#### [Written exercise]
Revise the records from the line with "Click the blue" up to and including the line with "will (231, 31).", swapping "magnifier" for "magnifying glass" and leaving everything else as it is. Return only those lines.

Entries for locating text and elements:

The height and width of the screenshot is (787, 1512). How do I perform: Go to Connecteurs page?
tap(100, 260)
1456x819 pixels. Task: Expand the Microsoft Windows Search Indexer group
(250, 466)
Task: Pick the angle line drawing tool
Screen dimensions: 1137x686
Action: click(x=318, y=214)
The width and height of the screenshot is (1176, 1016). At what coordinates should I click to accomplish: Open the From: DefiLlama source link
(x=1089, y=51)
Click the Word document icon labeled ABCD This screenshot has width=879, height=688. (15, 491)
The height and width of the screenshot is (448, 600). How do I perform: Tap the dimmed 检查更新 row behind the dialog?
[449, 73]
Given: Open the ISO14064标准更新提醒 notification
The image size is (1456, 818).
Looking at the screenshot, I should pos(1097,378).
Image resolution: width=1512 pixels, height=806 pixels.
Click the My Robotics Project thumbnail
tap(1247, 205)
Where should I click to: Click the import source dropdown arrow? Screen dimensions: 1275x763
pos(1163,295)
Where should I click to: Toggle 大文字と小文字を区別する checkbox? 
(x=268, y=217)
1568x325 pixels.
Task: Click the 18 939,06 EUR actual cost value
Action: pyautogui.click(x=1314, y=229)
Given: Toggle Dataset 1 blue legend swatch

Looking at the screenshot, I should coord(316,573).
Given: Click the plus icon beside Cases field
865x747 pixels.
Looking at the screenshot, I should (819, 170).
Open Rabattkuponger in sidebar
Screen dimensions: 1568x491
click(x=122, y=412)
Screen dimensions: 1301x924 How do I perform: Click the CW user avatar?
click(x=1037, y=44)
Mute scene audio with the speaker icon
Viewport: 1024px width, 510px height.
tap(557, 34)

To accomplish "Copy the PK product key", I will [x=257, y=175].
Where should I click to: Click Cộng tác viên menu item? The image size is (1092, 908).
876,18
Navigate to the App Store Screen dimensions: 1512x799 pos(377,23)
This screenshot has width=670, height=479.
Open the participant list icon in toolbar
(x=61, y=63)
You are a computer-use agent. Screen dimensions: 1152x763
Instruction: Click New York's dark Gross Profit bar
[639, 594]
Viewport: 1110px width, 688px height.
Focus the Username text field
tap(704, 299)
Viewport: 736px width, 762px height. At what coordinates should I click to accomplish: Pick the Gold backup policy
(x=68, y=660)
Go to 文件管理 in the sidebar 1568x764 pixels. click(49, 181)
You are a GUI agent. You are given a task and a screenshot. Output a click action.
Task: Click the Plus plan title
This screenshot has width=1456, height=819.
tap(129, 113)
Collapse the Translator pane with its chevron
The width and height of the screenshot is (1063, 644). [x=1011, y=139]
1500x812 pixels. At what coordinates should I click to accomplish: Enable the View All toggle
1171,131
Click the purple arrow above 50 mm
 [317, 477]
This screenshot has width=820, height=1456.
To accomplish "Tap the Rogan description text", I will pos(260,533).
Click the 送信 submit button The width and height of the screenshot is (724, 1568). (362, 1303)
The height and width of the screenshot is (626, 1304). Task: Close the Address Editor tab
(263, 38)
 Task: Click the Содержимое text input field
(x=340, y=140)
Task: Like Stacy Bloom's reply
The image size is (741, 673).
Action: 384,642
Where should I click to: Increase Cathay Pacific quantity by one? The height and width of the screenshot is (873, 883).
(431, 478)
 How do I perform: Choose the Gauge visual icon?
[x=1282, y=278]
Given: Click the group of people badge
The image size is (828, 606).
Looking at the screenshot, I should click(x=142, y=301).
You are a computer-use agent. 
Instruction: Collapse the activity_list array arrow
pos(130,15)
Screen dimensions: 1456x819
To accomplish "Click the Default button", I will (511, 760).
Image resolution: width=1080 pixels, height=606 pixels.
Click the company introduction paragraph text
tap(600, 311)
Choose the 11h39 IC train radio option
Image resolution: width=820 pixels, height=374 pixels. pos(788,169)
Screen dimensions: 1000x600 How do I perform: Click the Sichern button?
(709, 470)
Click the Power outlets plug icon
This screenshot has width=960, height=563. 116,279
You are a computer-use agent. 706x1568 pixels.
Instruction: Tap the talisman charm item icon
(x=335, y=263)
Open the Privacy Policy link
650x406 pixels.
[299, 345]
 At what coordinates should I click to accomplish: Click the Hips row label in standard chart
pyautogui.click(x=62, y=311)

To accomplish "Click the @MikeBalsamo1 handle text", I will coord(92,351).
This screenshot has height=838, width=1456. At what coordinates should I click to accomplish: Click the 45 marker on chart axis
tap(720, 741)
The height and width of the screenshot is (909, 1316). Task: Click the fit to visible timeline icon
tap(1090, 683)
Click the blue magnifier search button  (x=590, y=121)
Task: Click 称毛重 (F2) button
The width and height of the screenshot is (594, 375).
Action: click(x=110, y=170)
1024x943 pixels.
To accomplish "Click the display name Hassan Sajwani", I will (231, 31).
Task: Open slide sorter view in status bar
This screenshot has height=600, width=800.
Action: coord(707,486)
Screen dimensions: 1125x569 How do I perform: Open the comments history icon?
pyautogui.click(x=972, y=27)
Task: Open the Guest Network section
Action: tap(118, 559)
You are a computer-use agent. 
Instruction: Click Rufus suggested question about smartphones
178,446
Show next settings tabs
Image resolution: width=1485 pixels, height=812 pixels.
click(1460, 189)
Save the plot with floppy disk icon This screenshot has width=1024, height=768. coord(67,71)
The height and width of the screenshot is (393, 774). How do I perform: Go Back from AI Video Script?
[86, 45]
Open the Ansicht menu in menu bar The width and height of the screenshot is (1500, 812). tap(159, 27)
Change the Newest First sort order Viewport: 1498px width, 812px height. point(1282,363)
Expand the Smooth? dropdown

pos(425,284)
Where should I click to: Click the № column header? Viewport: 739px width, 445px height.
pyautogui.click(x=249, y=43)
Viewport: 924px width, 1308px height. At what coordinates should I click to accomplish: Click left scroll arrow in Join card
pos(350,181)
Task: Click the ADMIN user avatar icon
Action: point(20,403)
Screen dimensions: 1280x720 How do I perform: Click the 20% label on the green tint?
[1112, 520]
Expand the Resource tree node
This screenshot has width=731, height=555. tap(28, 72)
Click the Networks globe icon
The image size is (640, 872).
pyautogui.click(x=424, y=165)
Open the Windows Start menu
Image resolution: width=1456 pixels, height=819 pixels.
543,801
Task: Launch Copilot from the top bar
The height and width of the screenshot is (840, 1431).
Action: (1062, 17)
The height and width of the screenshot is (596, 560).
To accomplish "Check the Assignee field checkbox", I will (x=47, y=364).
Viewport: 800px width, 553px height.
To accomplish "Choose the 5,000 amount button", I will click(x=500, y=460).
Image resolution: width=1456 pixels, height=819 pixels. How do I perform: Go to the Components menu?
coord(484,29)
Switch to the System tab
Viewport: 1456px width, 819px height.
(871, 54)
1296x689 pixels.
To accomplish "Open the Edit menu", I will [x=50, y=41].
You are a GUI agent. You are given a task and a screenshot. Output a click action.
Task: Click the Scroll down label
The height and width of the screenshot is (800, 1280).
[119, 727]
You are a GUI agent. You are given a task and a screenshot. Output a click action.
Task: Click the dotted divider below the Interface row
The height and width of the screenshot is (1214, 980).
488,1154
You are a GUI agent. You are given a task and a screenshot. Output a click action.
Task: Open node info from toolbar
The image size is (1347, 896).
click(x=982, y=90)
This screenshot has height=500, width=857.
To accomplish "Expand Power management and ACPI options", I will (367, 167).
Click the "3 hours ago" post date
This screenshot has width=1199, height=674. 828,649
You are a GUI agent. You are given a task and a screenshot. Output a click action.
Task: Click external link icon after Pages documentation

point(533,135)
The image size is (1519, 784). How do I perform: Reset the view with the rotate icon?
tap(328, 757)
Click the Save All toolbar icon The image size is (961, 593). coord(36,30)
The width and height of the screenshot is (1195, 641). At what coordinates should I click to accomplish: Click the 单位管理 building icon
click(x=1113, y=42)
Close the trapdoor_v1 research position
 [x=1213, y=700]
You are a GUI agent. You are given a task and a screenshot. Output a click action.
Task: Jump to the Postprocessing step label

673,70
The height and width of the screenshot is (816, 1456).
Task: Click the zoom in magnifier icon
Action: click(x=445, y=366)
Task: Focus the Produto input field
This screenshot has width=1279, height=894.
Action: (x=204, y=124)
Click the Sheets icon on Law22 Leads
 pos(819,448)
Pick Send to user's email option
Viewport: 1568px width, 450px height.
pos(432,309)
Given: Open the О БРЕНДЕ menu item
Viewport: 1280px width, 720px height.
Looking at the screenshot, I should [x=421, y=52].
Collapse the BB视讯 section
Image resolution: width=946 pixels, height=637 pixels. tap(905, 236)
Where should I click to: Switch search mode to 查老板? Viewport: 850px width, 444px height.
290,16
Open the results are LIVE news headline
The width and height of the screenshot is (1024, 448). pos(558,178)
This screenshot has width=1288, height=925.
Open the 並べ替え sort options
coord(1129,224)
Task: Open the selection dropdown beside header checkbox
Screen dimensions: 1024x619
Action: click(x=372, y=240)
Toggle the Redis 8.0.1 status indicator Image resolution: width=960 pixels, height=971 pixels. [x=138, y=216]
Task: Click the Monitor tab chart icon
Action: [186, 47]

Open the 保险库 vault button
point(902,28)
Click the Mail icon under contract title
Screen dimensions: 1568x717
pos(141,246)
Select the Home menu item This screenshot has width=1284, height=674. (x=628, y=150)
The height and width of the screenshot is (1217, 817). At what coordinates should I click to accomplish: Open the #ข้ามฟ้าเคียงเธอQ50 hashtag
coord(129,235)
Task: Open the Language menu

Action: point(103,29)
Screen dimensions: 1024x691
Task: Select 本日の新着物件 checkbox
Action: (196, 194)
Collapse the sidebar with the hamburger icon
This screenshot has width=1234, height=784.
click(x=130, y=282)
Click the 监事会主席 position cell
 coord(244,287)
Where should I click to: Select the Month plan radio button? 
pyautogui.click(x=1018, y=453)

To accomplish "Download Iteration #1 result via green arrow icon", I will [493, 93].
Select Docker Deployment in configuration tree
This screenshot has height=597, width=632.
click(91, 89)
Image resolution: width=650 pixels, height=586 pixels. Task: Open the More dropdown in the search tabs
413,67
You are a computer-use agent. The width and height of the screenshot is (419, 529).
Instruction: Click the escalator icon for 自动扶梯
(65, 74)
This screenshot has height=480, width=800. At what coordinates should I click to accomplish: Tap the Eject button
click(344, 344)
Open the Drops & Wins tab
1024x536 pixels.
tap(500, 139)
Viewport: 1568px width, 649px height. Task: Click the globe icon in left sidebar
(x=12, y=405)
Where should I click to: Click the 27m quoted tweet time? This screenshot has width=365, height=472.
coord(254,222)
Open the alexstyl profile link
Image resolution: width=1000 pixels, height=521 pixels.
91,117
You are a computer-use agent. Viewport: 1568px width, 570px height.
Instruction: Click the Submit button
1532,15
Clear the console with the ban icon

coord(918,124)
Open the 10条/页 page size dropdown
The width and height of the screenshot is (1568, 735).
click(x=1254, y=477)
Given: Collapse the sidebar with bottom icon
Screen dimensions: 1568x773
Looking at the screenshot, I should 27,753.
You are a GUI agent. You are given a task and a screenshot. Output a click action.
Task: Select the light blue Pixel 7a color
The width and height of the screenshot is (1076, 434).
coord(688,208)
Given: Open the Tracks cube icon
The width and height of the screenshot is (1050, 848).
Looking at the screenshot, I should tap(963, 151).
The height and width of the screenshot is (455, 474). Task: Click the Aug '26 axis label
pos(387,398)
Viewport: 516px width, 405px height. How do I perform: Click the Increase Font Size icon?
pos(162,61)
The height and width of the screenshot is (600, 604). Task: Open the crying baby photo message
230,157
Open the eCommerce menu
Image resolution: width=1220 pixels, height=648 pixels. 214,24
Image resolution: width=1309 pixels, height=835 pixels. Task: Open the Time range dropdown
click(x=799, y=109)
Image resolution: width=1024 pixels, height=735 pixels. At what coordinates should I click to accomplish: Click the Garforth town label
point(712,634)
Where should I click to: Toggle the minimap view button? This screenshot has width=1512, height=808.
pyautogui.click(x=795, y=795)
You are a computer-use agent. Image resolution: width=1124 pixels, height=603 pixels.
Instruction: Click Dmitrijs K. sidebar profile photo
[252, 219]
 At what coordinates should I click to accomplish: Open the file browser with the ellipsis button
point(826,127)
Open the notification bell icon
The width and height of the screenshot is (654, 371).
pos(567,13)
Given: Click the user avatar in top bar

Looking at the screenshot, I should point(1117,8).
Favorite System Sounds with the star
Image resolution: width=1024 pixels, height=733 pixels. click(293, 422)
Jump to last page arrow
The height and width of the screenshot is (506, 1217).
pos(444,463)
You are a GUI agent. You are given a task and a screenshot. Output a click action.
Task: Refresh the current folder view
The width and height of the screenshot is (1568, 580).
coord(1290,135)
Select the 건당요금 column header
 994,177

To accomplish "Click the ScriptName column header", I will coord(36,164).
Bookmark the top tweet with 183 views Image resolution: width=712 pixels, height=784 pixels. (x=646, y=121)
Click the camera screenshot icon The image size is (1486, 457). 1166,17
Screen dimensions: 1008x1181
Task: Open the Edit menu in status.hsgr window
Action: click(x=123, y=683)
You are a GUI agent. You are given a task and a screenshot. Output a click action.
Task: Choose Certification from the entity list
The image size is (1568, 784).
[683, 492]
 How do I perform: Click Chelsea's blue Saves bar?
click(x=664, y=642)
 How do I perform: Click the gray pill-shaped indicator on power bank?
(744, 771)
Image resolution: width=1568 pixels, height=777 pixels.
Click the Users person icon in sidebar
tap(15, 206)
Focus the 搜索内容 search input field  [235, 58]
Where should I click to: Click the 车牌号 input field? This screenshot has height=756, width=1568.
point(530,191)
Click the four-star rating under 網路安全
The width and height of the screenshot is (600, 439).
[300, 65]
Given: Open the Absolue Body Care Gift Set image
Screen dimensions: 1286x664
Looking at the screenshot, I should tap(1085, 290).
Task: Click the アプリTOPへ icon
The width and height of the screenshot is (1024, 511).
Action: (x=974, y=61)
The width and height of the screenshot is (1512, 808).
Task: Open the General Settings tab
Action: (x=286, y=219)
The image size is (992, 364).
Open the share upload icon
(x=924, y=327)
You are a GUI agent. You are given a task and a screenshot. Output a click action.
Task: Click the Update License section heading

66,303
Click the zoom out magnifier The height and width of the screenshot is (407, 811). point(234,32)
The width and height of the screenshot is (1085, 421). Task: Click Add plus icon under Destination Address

#### [Full output]
Click the blue magnifying glass search button  (x=590, y=121)
Task: Click 称毛重 (F2) button
The width and height of the screenshot is (594, 375).
Action: click(x=110, y=170)
1024x943 pixels.
To accomplish "Click the display name Hassan Sajwani", I will (231, 31).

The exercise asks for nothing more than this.